◆ ИСХОДНЫЙ ТЕКСТ:
================================
Я – хакер! Хроника потерянного поколения - Дмитрий Артимович
На первом курсе я учился на хорошо и имел копеечную стипендию — где-то несколько сотен рублей в месяц. В общем-то, на нее можно было полтора-два раза сходить в столовую. И всё.
В середине недели я звонил домой из отделения связи в соседнем общежитии. Это было такое помещение с десятком кабинок. Звонок оплачивался как междугородний. Сотового телефона у меня тогда не было, он появился позже.
На выходные я уезжал домой. Электрички до Балтийского вокзала ходили примерно раз в полчаса. Платформа располагалась в лесу, примерно в километре от общежитий. Сама же поездка занимала минут 45. Очень часто мы, студенты, не платили за проезд, а просто на остановке, ближе к вокзалу обходили кондуктора по платформе. Денег катастрофически не хватало.
От Балтийского вокзала ходили автобусы до Кингисеппа. В пятницу вечером скапливалась огромная очередь перед кассами. И если обратный билет не был куплен заранее, то в очереди можно было провести несколько часов.
Часто к очереди подходили бомбилы и предлагали за 200–250 руб. на «Жигулях» доехать до Кингисеппа. Билет на автобус стоил тогда около 100 руб.
— Поеду за 150, — сказал я очередному бомбиле.
================================
◆ ФРАГМЕНТЫ ЗАПИСЕЙ:

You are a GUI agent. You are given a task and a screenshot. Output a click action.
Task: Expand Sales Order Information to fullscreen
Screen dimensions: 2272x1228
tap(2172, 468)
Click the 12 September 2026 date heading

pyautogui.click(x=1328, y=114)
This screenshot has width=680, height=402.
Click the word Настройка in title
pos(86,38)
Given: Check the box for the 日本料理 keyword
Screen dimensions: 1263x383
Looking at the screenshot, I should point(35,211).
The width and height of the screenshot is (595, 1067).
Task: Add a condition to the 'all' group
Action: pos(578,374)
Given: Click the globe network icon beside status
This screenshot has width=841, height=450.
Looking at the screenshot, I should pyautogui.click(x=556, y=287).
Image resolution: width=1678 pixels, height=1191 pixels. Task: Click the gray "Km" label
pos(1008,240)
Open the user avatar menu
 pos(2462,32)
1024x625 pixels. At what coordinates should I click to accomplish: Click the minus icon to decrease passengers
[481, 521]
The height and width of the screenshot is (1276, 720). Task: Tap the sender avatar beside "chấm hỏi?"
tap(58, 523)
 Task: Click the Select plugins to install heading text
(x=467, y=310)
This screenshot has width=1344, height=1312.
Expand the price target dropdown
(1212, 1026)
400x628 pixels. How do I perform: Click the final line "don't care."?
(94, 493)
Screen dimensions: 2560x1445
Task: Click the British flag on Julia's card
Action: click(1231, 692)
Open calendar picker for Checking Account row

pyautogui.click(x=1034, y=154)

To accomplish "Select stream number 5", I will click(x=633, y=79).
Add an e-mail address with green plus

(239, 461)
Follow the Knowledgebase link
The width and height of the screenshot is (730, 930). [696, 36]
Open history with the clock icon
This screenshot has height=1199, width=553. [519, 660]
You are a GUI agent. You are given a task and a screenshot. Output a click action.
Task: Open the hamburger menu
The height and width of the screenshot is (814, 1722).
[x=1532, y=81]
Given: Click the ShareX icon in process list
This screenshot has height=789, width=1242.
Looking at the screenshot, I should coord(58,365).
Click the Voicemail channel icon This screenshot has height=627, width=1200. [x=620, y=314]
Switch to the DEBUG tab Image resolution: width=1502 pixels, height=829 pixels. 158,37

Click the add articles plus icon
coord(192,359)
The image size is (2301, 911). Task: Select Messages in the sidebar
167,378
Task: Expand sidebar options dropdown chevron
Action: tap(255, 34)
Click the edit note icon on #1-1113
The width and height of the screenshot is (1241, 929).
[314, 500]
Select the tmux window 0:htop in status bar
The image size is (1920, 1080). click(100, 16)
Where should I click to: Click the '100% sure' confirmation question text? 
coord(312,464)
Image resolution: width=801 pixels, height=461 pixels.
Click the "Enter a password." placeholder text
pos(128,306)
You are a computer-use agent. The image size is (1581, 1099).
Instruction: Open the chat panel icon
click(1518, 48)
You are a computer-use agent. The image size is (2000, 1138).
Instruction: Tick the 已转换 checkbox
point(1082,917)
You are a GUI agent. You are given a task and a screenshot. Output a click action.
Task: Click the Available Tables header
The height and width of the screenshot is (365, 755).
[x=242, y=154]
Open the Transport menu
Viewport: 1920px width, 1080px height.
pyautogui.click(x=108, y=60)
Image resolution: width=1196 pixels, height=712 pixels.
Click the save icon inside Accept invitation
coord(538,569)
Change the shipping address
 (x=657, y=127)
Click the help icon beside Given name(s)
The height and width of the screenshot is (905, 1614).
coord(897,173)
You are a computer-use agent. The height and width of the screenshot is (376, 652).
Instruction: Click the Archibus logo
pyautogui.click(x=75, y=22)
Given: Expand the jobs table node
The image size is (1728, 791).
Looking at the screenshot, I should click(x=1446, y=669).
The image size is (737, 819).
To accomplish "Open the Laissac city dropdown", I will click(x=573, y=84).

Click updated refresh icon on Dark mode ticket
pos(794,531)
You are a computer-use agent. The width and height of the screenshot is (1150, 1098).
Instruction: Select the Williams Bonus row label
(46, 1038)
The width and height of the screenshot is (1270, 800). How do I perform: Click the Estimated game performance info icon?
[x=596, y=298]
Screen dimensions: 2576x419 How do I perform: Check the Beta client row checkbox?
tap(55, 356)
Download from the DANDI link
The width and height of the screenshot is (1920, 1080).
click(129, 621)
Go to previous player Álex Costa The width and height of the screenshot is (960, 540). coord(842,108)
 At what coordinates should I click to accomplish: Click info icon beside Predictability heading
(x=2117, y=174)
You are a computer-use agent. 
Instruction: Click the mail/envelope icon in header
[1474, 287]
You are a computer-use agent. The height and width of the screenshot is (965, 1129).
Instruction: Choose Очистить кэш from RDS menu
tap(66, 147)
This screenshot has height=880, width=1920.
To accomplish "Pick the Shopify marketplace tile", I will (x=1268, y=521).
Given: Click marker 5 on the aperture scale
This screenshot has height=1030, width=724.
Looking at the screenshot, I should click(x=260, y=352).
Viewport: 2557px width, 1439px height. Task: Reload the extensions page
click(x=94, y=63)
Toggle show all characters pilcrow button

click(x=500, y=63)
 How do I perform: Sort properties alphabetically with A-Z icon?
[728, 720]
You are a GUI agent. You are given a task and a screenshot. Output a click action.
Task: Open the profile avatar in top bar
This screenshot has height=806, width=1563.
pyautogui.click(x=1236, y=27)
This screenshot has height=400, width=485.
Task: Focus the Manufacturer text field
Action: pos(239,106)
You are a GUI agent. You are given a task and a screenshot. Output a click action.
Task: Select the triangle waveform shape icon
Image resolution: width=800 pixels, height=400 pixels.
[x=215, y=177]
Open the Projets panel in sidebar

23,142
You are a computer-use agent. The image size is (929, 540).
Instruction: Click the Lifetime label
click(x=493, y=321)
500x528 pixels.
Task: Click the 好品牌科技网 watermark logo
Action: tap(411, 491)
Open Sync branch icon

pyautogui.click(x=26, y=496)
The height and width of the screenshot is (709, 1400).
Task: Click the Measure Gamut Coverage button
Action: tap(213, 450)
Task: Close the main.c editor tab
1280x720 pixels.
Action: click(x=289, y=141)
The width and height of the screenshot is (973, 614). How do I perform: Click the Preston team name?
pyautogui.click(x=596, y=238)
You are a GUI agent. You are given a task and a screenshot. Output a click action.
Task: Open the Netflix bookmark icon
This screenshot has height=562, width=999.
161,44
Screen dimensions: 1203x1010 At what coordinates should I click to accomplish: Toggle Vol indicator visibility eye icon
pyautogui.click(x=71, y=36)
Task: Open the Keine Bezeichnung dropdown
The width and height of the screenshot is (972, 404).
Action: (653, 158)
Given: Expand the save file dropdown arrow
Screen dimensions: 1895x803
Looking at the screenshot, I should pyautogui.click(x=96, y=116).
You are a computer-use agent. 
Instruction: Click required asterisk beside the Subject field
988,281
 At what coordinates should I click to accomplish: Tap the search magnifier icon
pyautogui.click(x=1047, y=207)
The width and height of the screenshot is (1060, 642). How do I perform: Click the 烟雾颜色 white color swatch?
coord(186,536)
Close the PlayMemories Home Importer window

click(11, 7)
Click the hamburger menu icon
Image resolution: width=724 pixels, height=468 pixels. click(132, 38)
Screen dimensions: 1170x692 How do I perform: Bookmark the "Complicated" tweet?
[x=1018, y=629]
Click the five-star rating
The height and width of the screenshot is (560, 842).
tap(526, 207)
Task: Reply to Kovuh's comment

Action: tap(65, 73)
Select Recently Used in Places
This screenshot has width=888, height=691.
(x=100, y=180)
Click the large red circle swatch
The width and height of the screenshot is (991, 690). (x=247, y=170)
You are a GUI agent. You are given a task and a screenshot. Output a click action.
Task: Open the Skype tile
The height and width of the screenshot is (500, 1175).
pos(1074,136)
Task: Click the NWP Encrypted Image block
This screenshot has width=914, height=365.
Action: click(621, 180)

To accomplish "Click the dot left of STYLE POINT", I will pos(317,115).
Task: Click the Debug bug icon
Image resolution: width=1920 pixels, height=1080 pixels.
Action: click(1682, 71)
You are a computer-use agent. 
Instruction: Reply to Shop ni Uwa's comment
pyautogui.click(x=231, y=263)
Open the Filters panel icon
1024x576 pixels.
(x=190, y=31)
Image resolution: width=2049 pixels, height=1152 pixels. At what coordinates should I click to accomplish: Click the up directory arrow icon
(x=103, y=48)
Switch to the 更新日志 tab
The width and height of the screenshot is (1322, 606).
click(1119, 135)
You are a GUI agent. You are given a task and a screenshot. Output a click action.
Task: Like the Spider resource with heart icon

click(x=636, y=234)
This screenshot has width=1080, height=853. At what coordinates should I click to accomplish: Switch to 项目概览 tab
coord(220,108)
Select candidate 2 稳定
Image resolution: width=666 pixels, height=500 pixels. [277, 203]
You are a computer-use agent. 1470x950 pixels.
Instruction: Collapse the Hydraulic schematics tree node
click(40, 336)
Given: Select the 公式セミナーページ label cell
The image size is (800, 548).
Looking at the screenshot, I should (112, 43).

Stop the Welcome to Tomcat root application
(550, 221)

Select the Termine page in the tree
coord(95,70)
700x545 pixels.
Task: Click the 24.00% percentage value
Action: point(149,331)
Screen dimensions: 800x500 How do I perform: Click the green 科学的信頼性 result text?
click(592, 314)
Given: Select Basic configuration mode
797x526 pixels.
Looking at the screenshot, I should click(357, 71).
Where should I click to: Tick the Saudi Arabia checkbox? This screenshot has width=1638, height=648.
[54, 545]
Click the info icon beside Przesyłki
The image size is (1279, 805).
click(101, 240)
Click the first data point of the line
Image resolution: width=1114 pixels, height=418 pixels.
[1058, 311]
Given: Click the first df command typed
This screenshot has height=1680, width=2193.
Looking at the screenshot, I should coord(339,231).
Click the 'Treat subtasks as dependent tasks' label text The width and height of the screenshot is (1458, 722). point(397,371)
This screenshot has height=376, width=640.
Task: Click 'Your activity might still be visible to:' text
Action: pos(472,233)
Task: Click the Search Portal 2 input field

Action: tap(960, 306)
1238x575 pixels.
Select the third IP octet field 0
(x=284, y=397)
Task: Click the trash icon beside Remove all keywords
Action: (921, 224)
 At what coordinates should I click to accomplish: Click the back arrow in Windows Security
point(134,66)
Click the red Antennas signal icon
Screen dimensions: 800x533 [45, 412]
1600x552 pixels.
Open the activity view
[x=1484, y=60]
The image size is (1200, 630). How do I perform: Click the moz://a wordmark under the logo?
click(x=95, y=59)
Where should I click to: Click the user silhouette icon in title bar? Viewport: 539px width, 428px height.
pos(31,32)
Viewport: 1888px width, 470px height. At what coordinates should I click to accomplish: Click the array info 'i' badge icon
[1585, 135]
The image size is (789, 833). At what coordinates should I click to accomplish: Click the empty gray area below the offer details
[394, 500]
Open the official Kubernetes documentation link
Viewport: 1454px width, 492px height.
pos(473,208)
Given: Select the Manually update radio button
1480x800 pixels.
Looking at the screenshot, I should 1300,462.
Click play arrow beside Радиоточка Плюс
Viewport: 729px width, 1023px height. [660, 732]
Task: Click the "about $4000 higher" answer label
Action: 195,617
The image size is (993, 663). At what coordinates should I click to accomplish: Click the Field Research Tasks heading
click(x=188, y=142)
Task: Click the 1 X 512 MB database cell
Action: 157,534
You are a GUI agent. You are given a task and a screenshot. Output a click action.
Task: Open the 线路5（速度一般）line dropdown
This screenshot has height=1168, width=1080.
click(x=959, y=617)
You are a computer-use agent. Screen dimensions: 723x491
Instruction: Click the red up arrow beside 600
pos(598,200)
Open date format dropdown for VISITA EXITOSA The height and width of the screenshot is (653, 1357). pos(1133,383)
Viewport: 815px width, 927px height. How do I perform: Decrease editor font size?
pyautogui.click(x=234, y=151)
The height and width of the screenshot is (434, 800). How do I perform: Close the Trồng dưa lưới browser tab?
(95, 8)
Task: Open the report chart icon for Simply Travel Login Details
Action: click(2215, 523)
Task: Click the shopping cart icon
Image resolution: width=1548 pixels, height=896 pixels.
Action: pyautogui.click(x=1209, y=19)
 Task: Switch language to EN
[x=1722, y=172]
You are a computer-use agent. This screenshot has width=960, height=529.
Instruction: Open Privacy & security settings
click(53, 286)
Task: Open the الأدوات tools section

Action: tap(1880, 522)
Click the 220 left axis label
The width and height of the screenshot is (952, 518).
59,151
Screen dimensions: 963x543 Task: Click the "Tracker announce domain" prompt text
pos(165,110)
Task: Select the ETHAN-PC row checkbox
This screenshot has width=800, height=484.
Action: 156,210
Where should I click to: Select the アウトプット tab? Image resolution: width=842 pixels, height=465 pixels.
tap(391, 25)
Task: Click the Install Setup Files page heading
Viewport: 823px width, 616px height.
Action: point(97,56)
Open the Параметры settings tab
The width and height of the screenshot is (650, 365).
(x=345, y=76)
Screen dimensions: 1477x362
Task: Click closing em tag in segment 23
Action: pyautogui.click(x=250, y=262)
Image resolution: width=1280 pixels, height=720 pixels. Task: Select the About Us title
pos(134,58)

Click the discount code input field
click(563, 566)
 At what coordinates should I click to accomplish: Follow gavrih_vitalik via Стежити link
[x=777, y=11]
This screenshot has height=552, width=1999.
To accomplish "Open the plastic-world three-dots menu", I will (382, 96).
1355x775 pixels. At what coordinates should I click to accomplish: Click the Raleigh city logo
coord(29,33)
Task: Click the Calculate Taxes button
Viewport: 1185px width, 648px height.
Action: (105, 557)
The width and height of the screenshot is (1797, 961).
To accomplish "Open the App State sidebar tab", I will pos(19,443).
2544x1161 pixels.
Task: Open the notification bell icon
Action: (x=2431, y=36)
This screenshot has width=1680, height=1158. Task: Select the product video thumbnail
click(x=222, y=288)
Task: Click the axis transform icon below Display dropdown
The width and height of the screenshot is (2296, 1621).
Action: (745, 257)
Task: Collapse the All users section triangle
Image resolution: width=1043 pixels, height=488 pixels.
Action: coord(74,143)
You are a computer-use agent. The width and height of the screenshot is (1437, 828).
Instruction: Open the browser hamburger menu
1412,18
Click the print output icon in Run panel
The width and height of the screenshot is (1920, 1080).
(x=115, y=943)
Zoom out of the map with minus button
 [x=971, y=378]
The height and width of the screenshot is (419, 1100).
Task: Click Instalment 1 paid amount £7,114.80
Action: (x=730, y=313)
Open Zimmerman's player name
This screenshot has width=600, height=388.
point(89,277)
================================
◆ ЗАДАНИЕ A: Изложите текст о студенческой жизни и поездках домой в двух предложениях.
◆ ЗАДАНИЕ B: Воспроизведите из записей без изменений фрагмент от строки с «Given: Select Basic configuration mode» до строки с «[1058, 311]», включая обе эти строки.

◆ ПОЛНЫЙ ОТВЕТ A: На первом курсе стипендии в несколько сотен рублей хватало лишь на полтора-два похода в столовую, а звонить домой приходилось из отделения связи в соседнем общежитии по междугороднему тарифу. На выходные дорога домой шла электричкой до Балтийского вокзала, за которую студенты часто не платили, а затем автобусом до Кингисеппа, причем у очереди к кассам бомбилы предлагали довезти на «Жигулях» за 200–250 рублей при цене билета на автобус около 100 рублей.

◆ ПОЛНЫЙ ОТВЕТ B:
Given: Select Basic configuration mode
797x526 pixels.
Looking at the screenshot, I should click(357, 71).
Where should I click to: Tick the Saudi Arabia checkbox? This screenshot has width=1638, height=648.
[54, 545]
Click the info icon beside Przesyłki
The image size is (1279, 805).
click(101, 240)
Click the first data point of the line
Image resolution: width=1114 pixels, height=418 pixels.
[1058, 311]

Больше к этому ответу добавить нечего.